Exercise:
Please print each record below exactly as it is written.

Data to use:
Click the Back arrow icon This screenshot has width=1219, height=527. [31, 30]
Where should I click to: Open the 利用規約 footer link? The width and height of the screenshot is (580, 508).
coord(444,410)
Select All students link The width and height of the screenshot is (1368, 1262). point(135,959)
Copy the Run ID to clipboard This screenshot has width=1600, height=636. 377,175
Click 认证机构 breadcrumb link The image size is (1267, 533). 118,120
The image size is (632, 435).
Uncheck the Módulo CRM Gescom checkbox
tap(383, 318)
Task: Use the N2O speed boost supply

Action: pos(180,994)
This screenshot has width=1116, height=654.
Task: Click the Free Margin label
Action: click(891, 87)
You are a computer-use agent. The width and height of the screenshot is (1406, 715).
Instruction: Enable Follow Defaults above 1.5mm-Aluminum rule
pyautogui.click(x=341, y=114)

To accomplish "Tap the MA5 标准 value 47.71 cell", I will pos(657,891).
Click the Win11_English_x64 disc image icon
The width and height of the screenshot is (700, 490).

Exercise output:
Click the Back arrow icon This screenshot has width=1219, height=527. [31, 30]
Where should I click to: Open the 利用規約 footer link? The width and height of the screenshot is (580, 508).
coord(444,410)
Select All students link The width and height of the screenshot is (1368, 1262). point(135,959)
Copy the Run ID to clipboard This screenshot has width=1600, height=636. 377,175
Click 认证机构 breadcrumb link The image size is (1267, 533). 118,120
The image size is (632, 435).
Uncheck the Módulo CRM Gescom checkbox
tap(383, 318)
Task: Use the N2O speed boost supply

Action: pos(180,994)
This screenshot has width=1116, height=654.
Task: Click the Free Margin label
Action: click(891, 87)
You are a computer-use agent. The width and height of the screenshot is (1406, 715).
Instruction: Enable Follow Defaults above 1.5mm-Aluminum rule
pyautogui.click(x=341, y=114)

To accomplish "Tap the MA5 标准 value 47.71 cell", I will pos(657,891).
Click the Win11_English_x64 disc image icon
The width and height of the screenshot is (700, 490).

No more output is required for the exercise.